У дверей, когда я пожелал ему всего самого лучшего и добавил, что всегда поддерживал его во всех его испытаниях, он пробормотал себе под нос:
— Ты есть и навсегда останешься школьным учителем с мозгами, засранными гуще, чем окошко на скате крыши, загаженное птицами.
Со смешанными чувствами, но безо всякого сострадания смотрел я, как он, прихрамывая, удаляется по улице».
Рене и Юлия
Рене обхватил Юлию руками накрест, так что большие пальцы оказались в точности под ее грудями. Шоссе было неровным, груди подпрыгивали, почему она не поехала рядом с дорогой, по мягкой песчаной тропе, за сгорбившимися под морским ветром деревьями?

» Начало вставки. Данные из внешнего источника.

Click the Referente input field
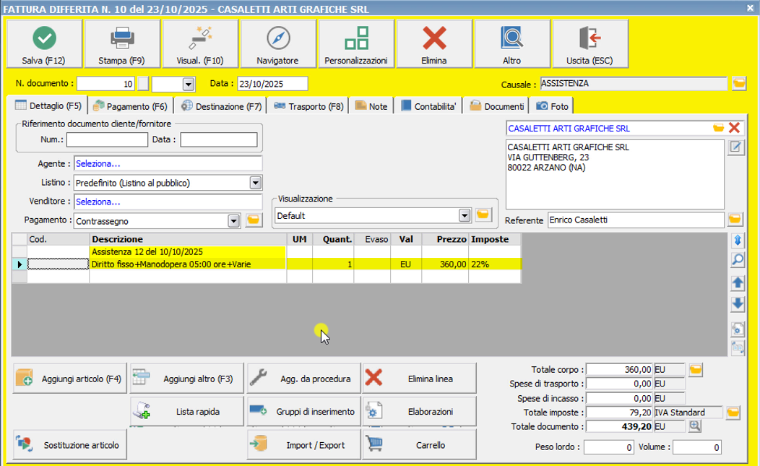This screenshot has width=760, height=466. [634, 220]
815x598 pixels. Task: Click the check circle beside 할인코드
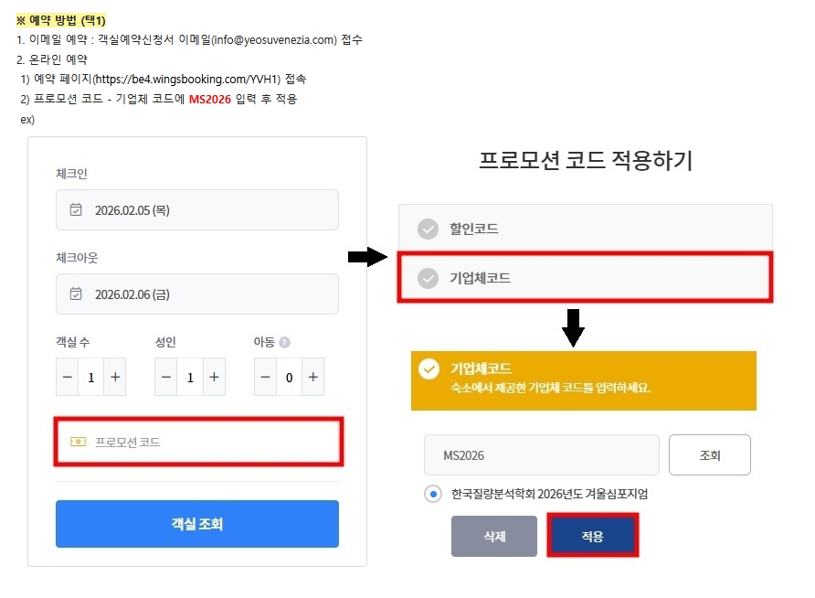(429, 229)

Сперва она спросила, как он поговорил с Учителем. Но чем ближе подъезжали они к аббатству Мурскапелле, чем выше вздымалась масса черепичных крыш впереди, тем, казалось, прочнее она забывала о нем, захваченная процессом управления скутером, с которого ее попка норовила соскользнуть на каждой кочке. Скок-поскок лошадка, скок-поскок жеребеночек, ощущая тепло ее спины и попки, он готов был скакать с ней хоть в преисподнюю. Когда она съезжала с седла, он подхватывал и прижимал ее к себе. Иногда, когда она разгонялась или тормозила, ему казалось, что она летит вперед, зажмурясь.
Наконец скутер остановился. Боль, терзавшая его внутренности, растеклась по всему телу. Она помогла ему лечь на бок у канала. До последней минуты женщины будут помогать мне. Юлия сидела рядом. Она следила за веселым танцем стрекозы над встрепанной ветром водой.
— Мне говорили, ты поешь, — сказал он.
— Забудь. Пройденный этап. Тебе больно?
Фабрика с белыми, плотными облаками пара над трубами откликнулась издалека резким воплем сирены.
— Сейчас полегче.
— Я, пока ехали, три раза кончила.
— Рад за тебя.
— В какой-то момент я боялась, что свалюсь со скутера.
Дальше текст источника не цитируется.